Communications in Mathematical Sciences

Volume 18 (2020)

Number 6

Non-degenerate stationary solution for outflow problem on the 1-D viscous heat-conducting gas with radiation

Pages: 1661 – 1684

DOI: https://dx.doi.org/10.4310/CMS.2020.v18.n6.a7

Authors

Kwang-Il Choe (School of Mathematics, University of Mechanical Engineering, Pyongyang, D.P.R. Korea)

Hakho Hong (Institute of Mathematics, State Academy of Sciences, Pyongyang, D.P.R. Korea)
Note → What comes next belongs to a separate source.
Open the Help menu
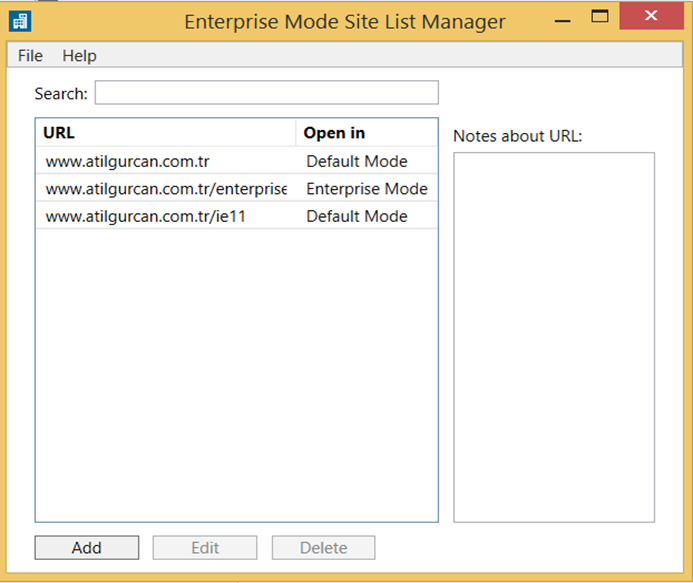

Jongsung Kim (School of Mathematics, University of Mechanical Engineering, Pyongyang, D.P.R. Korea)

Abstract

This paper studies the asymptotic behavior of the solution to the initial boundary value problem of a one-dimensional compressible viscous heat-conducting gas with radiation. We consider an outflow problem, where the gas blows out the region through the boundary, of the general gases including ideal polytropic gas. First, we give the necessary and sufficient conditions for an existence of the non-degenerate stationary solution. In addition, using the energy method, it proves the asymptotic stability of the solutions under the assumption that the initial perturbation and the boundary data in the Sobolev space is small. We also demonstrate the convergence rate for the exponential and logarithmic decay of the solver. Note that it is the result of the outflow problem of the viscous heatconducting gas with radiation in the half line.

Keywords

compressible radiation hydrodynamics, outflow problem, stationary solution, stability, convergence rate

2010 Mathematics Subject Classification

35B35, 35L65, 35Q30, 74J40, 76D33

Received 3 March 2020

Accepted 30 March 2020

Published 4 November 2020